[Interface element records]
--------------------------------------------------

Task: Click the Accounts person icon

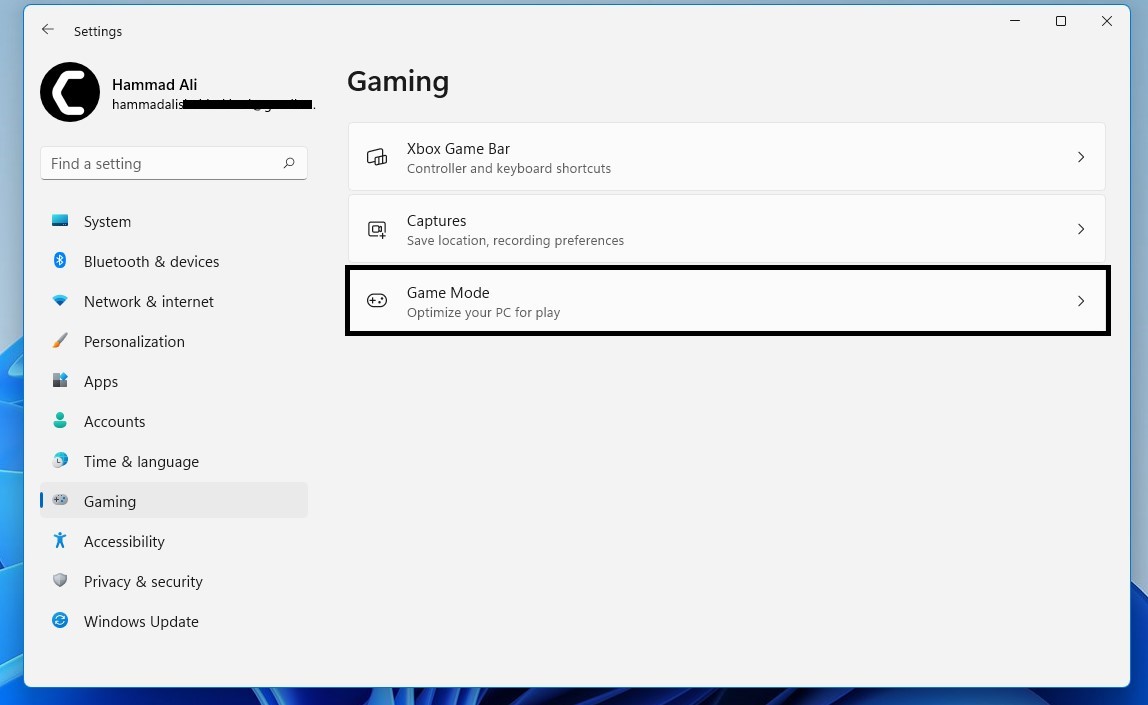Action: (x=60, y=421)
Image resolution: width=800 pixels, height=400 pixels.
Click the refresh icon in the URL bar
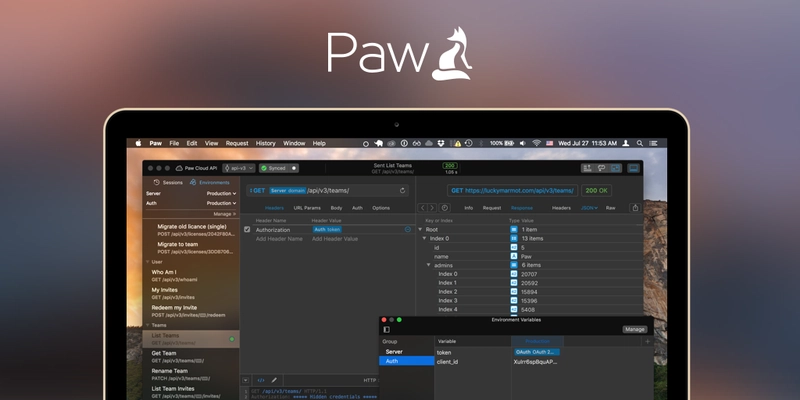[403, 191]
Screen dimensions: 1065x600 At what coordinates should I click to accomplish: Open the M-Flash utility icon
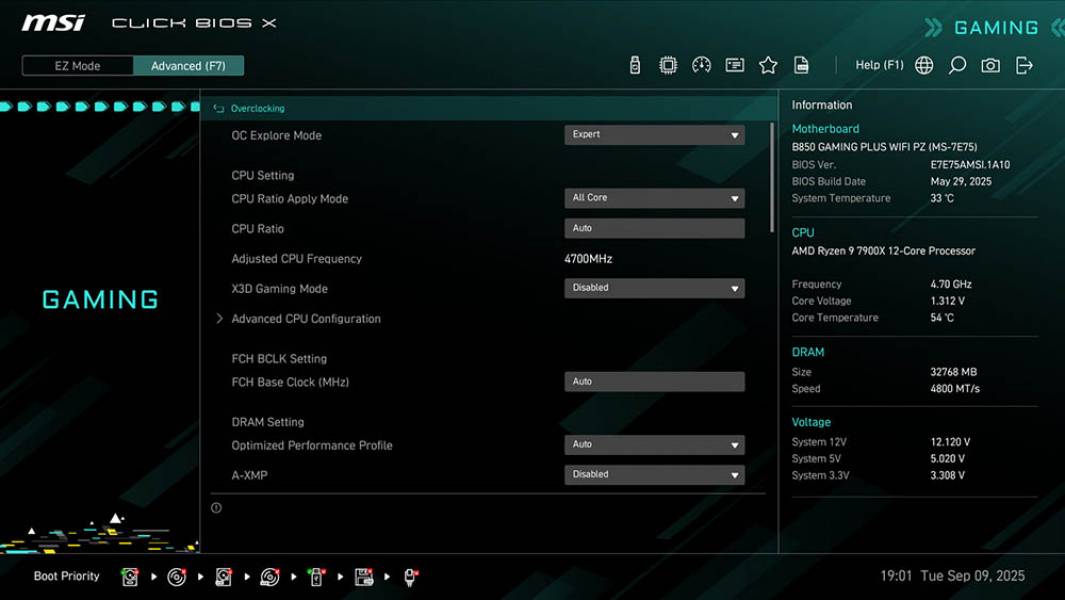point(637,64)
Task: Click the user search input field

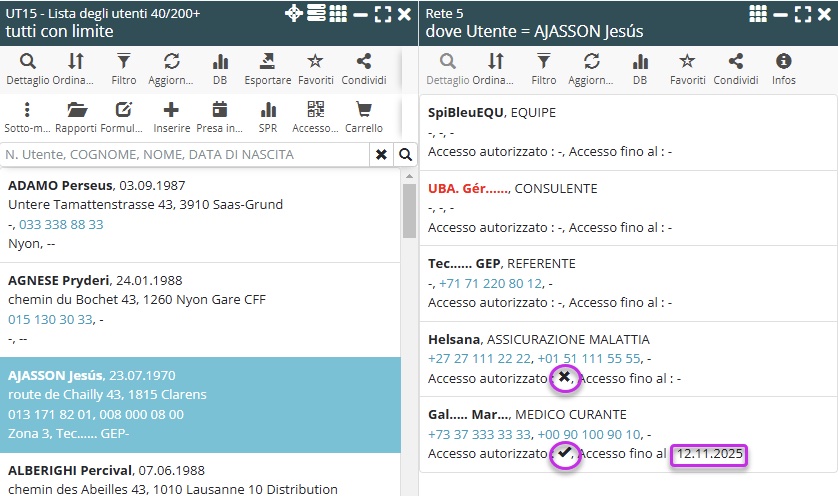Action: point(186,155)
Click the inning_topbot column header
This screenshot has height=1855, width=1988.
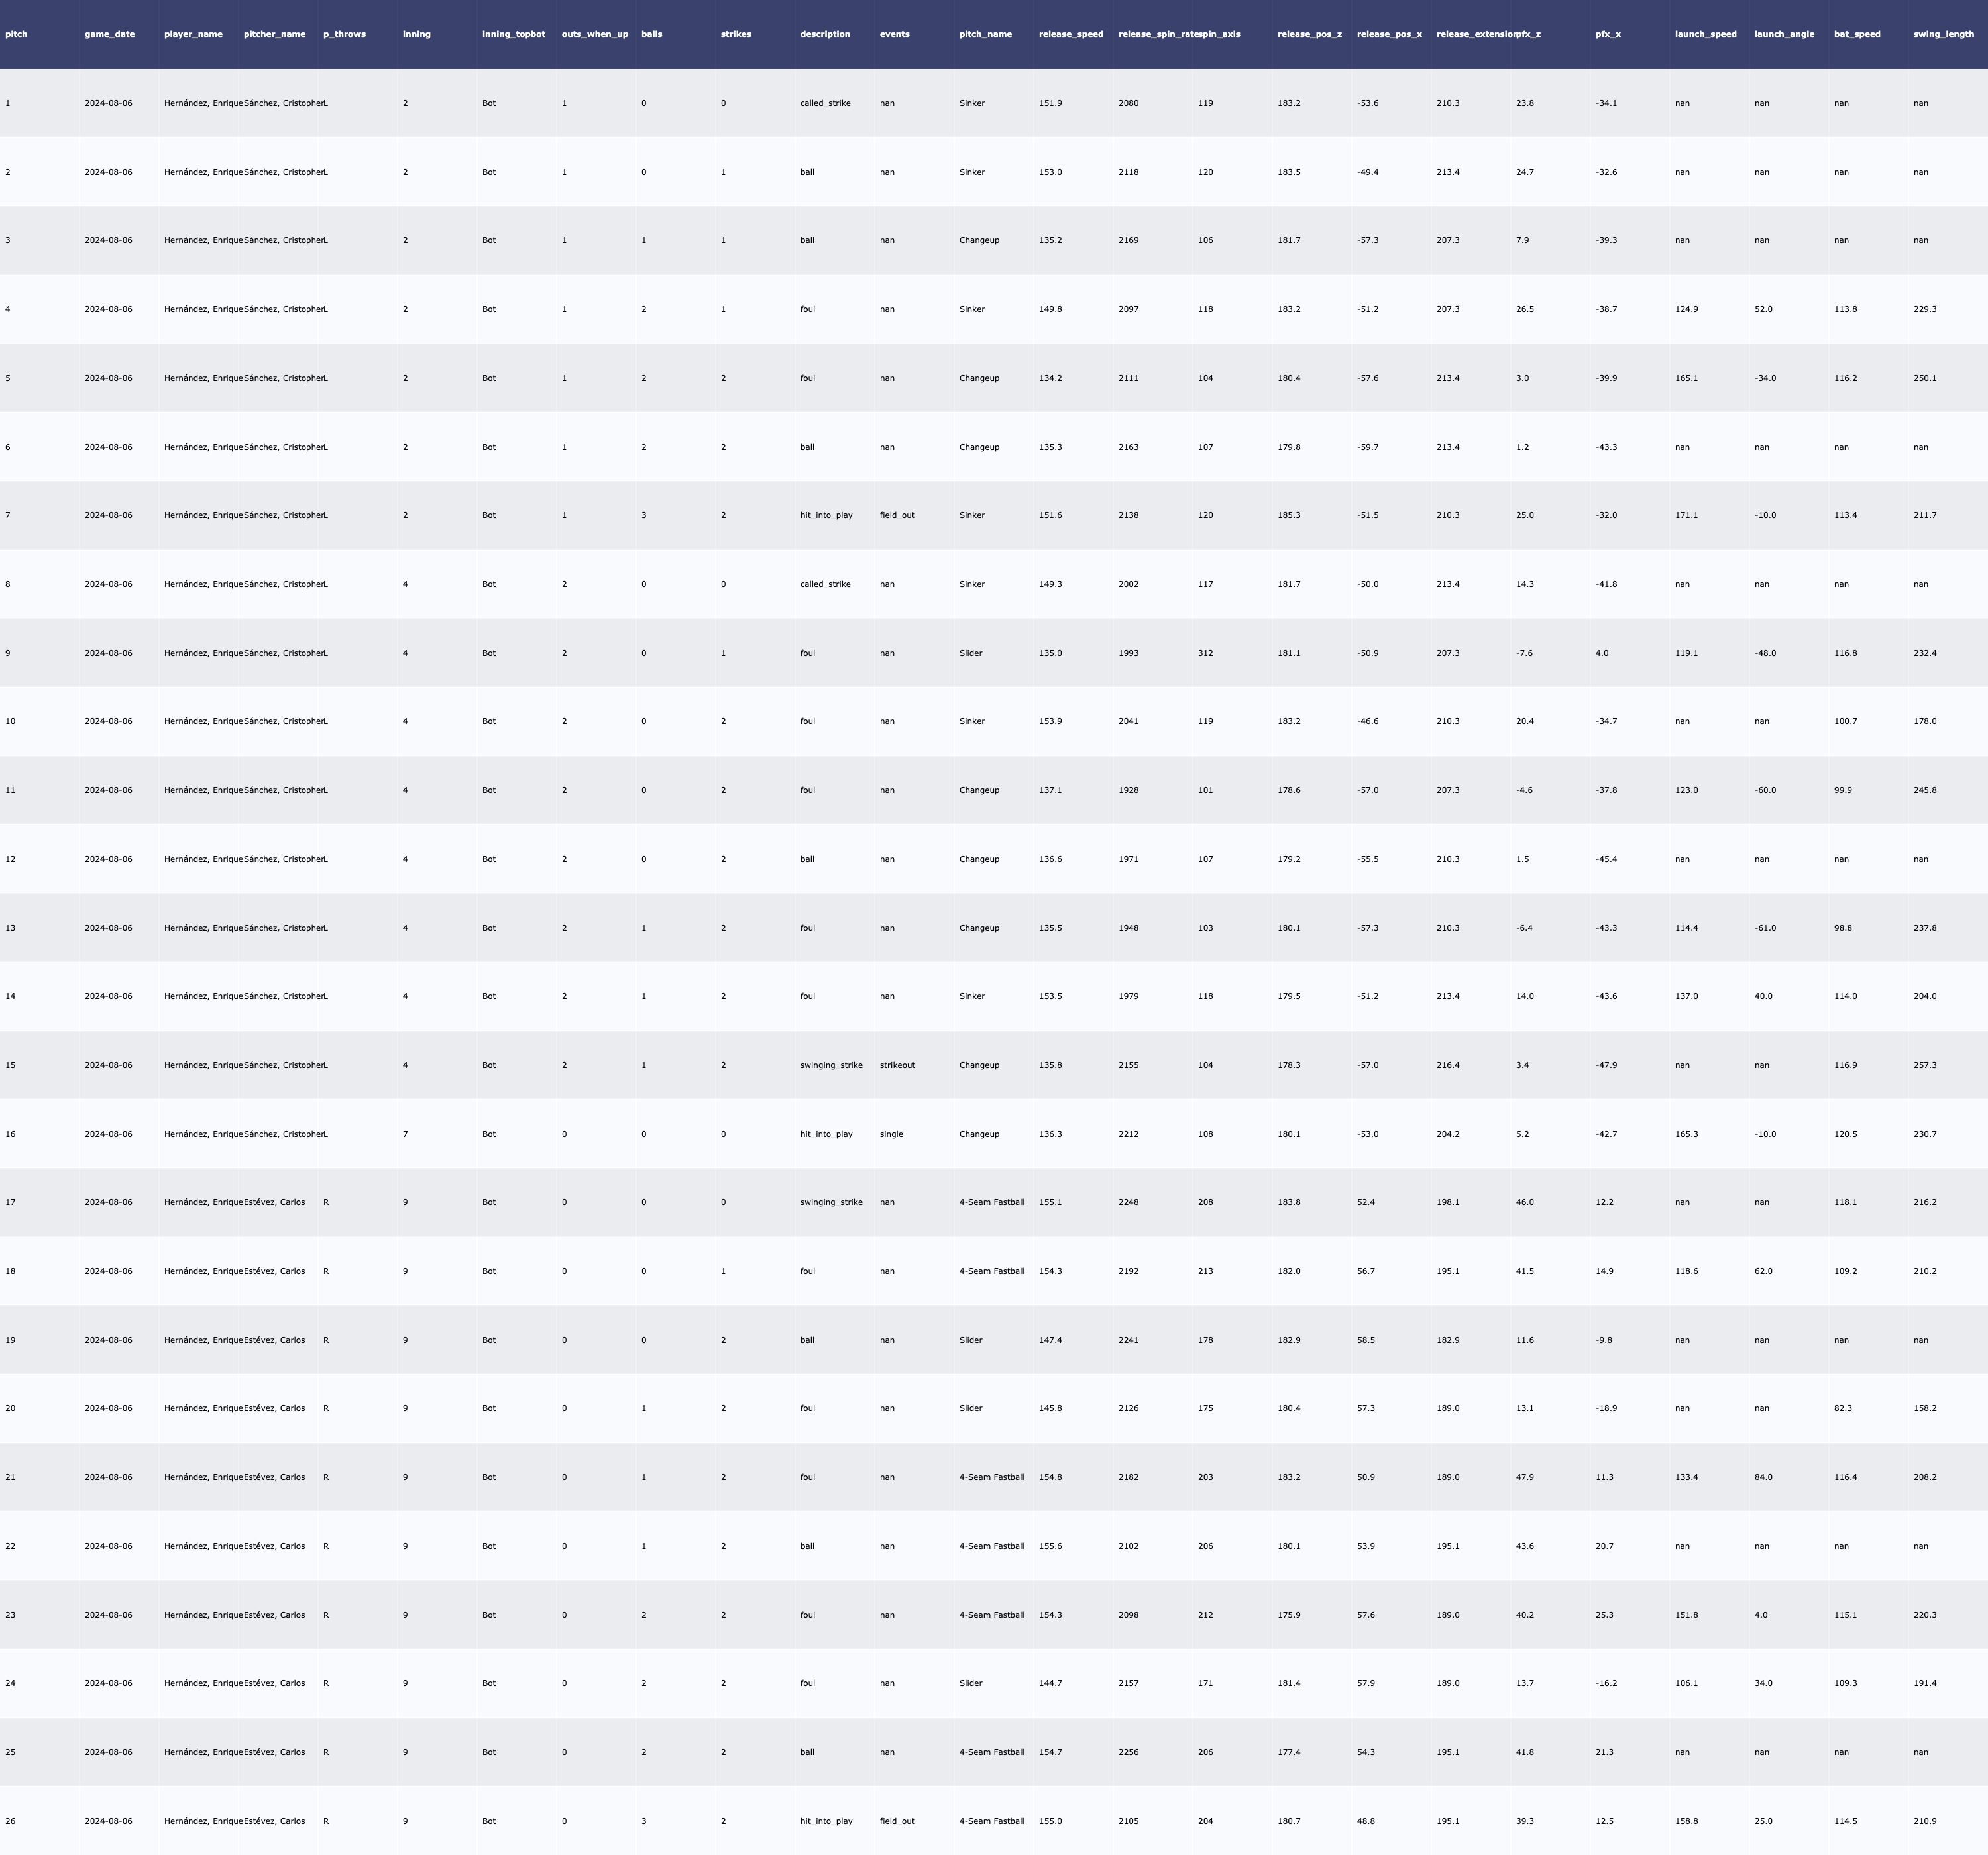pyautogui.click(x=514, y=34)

--------------------------------------------------

Update the listing from the line containing "Task: Click the user search input field" through the end of the listing, both included, by changing "column header" to "column heading" and leaving everything else unchanged. Omit the pictures from your answer.

Task: Click the user search input field

Action: point(186,155)
Click the inning_topbot column heading
This screenshot has height=1855, width=1988.
pyautogui.click(x=514, y=34)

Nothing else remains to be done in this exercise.